New Demographic - Communities on Probation
Explosive growth in the number of people on probation or parole has propelled the population of the American corrections system to more than 7.3 million, or 1 in every 31 U.S. adults, according to a report released by the Pew Center on the States. The vast majority of these offenders live in the community, yet new data in the report finds that nearly 90% of state corrections dollars are spent on prisons.
The report, One in 31: The Long Reach of American Corrections, examines the scale and cost of prison, jail, probation and parole in each of the 50 states, and provides a blueprint for states to cut both crime and spending by reallocating prison expenses to fund stronger supervision of the large number of offenders in the community. In the past two decades, state general fund spending on corrections increased by more than 300%, outpacing other essential government services from education to transportation and public assistance. Only Medicaid spending has grown faster. Today, corrections imposes a national taxpayer burden of $68 billion a year. Despite this increased spending, recidivism rates have remained largely unchanged.
One in 31: The Long Reach of American Corrections provides a detailed look at who is in the corrections system and which states have the highest populations of offenders behind bars and in the community.

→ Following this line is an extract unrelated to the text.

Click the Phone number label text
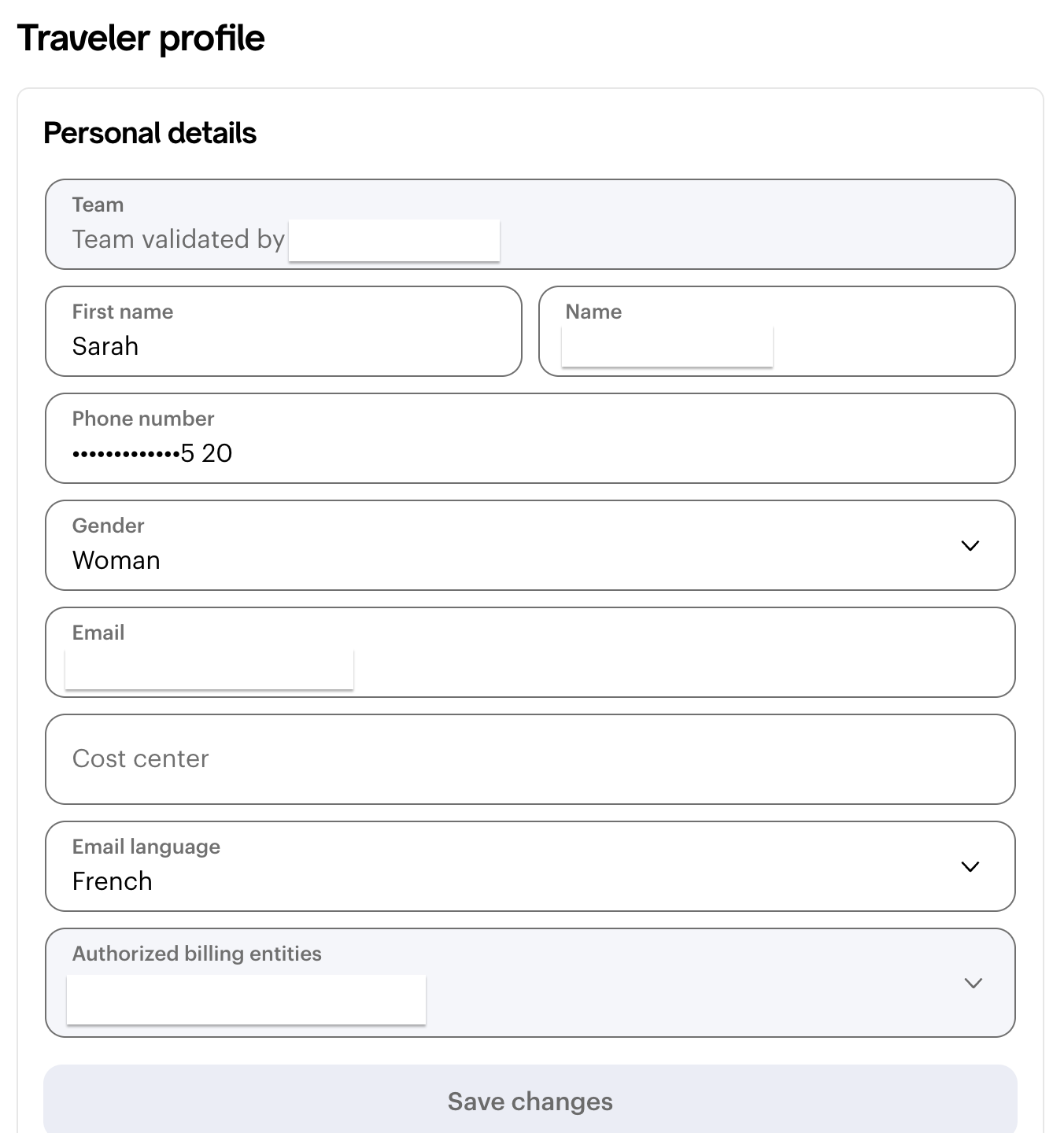 pyautogui.click(x=143, y=419)
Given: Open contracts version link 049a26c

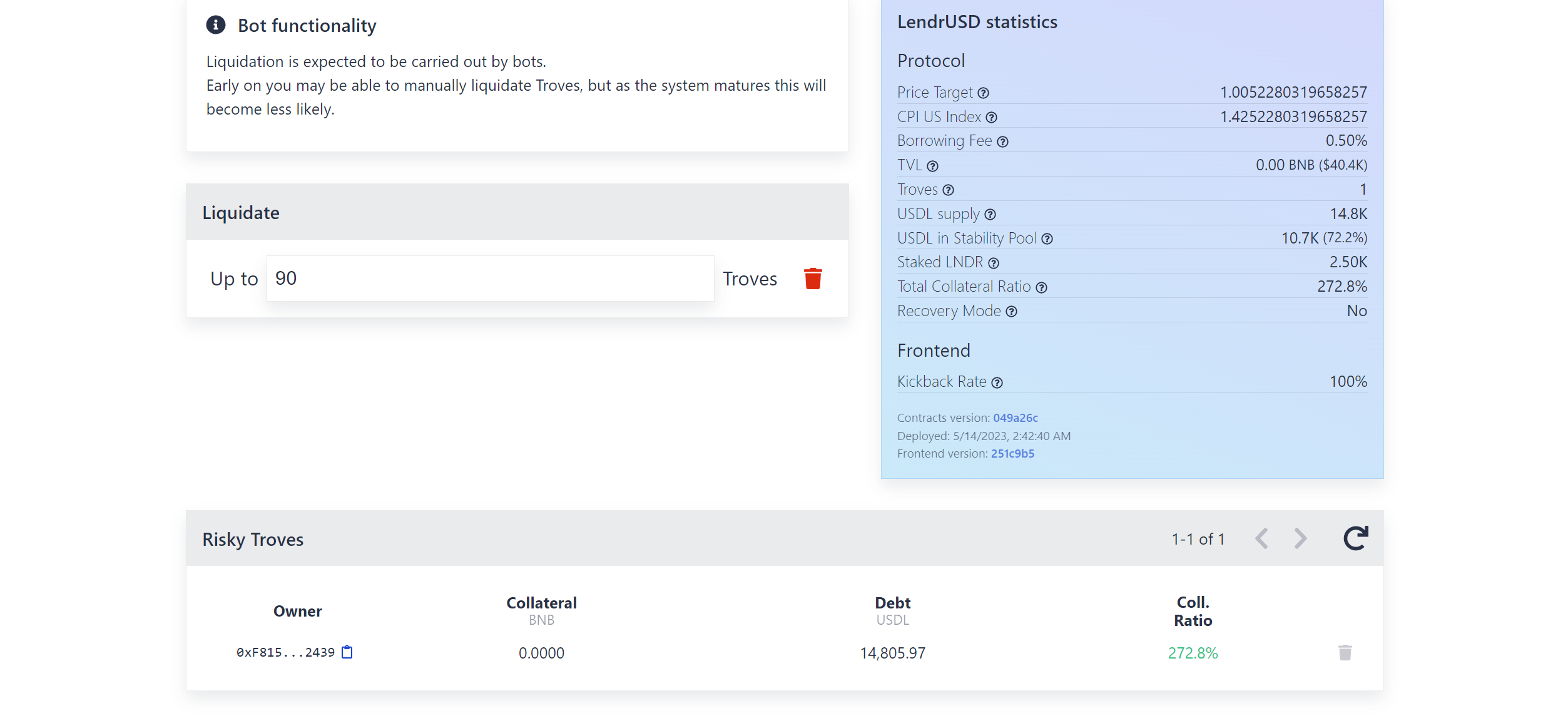Looking at the screenshot, I should pyautogui.click(x=1015, y=418).
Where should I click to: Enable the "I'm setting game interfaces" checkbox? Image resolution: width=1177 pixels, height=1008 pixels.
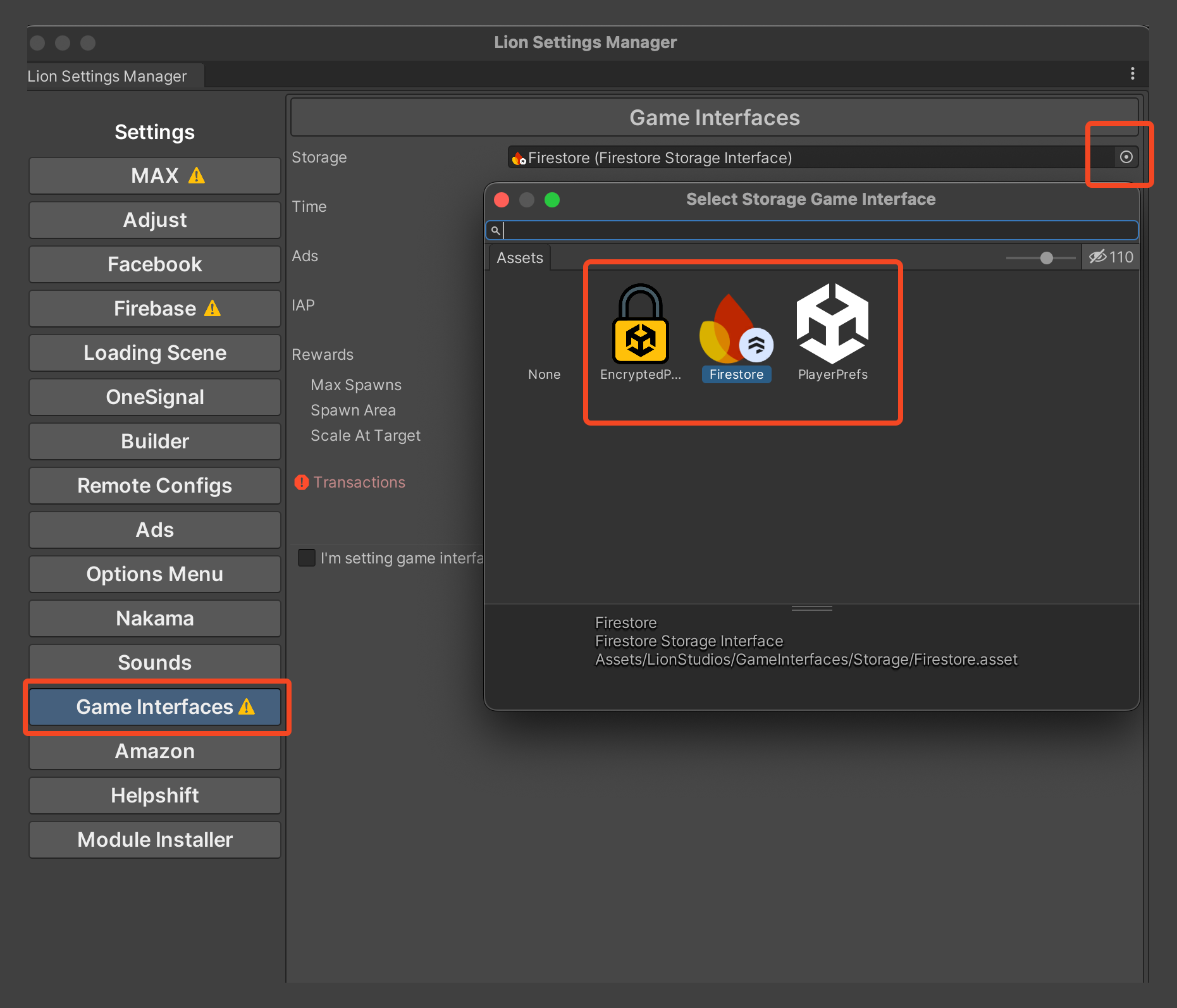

Key findings include:
- One in 31 adults in America is in prison or jail, or on probation or parole. Twenty-five years ago, the rate was 1 in 77.
- Overall, two-thirds of offenders are in the community, not behind bars. 1 in 45 adults is on probation or parole and 1 in 100 is in prison or jail. The proportion of offenders behind bars versus in the community has changed very little over the past 25 years, despite the addition of 1.1 million prison beds.
- Correctional control rates are highly concentrated by race and geography: 1 in 11 black adults (9.2%) versus 1 in 27 Hispanic adults (3.7%) and 1 in 45 white adults (2.2%); 1 in 18 men (5.5%) versus 1 in 89 women (1.1%). The rates can be extremely high in certain neighborhoods. In one block-group of Detroit's East Side, for example, 1 in 7 adult men (14.3%) is under correctional control.
- Georgia, where 1 in 13 adults is behind bars or under community supervision, leads the top five states that also include Idaho, Texas, Massachusetts, Ohio and the District of Columbia.
"Violent and career criminals need to be locked up, and for a long time. But our research shows that prisons are housing too many people who can be managed safely and held accountable in the community at far lower cost," said Adam Gelb, director of the Pew Center on the States' Public Safety Performance Project, which produced the report. "New community supervision strategies and technologies need to be strengthened and expanded, not scaled back. Cutting them may appear to save a few dollars, but it doesn't. It will fuel the cycle of more crime, more victims, more arrests, more prosecutions and still more imprisonment."